Daniel Rehák

Personal information
- Full name: Daniel Rehák
- Date of birth: 2 April 1985 (age 39)
- Place of birth: Czechoslovakia
- Height: 1.86 m (6 ft 1 in)
- Position(s): Defender

Team information
- Current team: FK Slovan Duslo Šaľa
- Number: 12

Youth career
- 1993–2003: Duslo Šaľa

Senior career*
- Years: Team / Apps / (Gls)
- 2003–2006: Duslo Šaľa / 31 / (1)
- 2006–2010: Slovan Liberec / 1 / (0)
- 2007–2008: → České Budějovice (loan) / 0 / (0)
- 2010–2012: Fotbal Třinec / 47 / (1)
- 2012–: Duslo Šaľa / 0 / (0)

International career^{‡}
- Slovakia U-21

= Daniel Rehák =

Slovak footballer

Daniel Rehák (born 2 April 1985 in Slovakia) is a Slovak defender who currently plays for FK Slovan Duslo Šaľa. He is a former Slovakia U-21 international.

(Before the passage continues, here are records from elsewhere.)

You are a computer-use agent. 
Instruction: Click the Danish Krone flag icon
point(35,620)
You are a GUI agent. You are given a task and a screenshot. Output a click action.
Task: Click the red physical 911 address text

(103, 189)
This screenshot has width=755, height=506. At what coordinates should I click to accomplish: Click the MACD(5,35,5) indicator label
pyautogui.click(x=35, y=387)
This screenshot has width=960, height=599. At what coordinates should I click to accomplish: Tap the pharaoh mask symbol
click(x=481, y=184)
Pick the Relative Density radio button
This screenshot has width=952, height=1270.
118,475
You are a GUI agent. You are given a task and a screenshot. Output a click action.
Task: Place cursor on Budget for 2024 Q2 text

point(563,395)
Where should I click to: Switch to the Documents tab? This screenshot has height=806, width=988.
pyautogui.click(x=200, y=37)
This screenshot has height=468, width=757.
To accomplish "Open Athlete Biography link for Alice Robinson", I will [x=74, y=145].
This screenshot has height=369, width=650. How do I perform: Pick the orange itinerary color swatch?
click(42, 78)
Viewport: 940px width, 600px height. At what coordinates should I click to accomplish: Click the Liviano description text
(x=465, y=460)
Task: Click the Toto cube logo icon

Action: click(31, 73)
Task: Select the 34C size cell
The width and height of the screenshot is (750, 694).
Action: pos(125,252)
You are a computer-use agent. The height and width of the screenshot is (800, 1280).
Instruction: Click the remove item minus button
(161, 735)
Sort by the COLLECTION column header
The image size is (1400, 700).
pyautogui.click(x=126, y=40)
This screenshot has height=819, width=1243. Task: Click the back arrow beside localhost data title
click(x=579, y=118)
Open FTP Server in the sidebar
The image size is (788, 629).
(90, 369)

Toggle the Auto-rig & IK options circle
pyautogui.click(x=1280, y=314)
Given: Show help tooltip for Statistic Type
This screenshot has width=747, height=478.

He came through the ranks of FK Slovan Duslo Šaľa of the Slovak 2nd Division and caught the eye of top Czech club Slovan Liberec with his impressive performances. They signed the 21-year-old international in 2006. After finding it hard to establish himself in the first team and making only 1 substitute appearance in the league he went on loan to České Budějovice. However, he spent his loan spell on the bench and playing for the 'B' side before returning to Liberec.
He was released by the club in 2010 and joined FK Fotbal Třinec to get first team football.